The understanding of their implication in the metastatic spreading could help clinicians to improve the outcome of osteosarcoma. We established the miRNA's expression-profile between primary bone-tumors (PTs), circulating tumor cells (CTCs) and lung metastatic (META) samples from in vivo mice xenograft models. Our results show that the expression level of the miR-198 and -206 was decreased in META samples, in which the expression of the metastasis-related receptor C-Met was up-regulated. Those expression variations were validated in osteosarcoma patient biopsies from matching primary tumors and lung metastasis.

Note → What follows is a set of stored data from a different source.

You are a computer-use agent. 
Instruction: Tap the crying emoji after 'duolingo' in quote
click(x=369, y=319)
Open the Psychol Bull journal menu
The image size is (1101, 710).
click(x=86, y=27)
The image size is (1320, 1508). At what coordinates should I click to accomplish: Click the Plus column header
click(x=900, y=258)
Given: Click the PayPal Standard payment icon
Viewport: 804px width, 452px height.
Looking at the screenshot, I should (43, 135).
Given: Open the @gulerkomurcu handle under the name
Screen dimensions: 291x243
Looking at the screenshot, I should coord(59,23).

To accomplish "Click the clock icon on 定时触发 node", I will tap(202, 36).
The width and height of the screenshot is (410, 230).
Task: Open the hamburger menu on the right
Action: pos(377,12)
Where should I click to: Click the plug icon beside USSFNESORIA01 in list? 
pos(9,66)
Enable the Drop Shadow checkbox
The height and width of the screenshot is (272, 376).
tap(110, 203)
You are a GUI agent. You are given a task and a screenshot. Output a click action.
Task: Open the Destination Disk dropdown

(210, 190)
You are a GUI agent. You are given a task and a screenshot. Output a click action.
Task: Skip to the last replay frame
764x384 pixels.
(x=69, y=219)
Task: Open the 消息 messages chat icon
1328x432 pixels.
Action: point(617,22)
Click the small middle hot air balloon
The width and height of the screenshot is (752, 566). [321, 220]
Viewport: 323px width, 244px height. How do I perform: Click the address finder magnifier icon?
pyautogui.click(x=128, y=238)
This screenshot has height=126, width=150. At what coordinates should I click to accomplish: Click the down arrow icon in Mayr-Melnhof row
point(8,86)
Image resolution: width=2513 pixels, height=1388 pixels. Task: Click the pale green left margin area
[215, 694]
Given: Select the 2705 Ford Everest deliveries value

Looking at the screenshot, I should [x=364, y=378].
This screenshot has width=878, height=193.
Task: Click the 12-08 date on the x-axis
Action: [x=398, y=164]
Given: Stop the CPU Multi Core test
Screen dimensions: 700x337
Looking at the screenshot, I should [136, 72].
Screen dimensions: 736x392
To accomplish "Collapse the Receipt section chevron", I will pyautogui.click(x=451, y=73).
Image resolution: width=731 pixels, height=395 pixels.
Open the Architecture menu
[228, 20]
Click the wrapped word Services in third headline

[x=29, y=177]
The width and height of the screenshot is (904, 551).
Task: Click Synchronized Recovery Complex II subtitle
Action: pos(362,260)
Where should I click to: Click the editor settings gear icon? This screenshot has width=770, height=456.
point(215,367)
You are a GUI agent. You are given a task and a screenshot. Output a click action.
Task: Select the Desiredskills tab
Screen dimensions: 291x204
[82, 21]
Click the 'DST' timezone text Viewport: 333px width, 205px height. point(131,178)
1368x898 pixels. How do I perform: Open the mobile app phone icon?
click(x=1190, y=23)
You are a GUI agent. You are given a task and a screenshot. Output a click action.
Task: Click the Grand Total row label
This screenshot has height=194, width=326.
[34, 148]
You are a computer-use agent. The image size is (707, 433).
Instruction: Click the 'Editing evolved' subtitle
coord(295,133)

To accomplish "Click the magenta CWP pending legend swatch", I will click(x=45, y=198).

We validated in vitro the endogenous miRNAs inhibitory effects on both migration and invasion, as well as we confirmed by luciferase assays that the C-Met receptor is one of their bona-fide targets. The anti-metastatic effect of these miRNAs was also validated in vivo, as their direct injections into the tumors reduce the number of lung-metastases and prolongs the overall survival of the treated animals. All together, our results suggest the absence of the miR-198 and -206 as powerful predictive biomarkers of the tumor cell dissemination and the rationale of their potential therapeutic use in the treatment of Osteosarcoma.

CITATION  Oncotarget. 2018 Nov 6;9(87):35726-35741. doi: 10.18632/oncotarget.26284.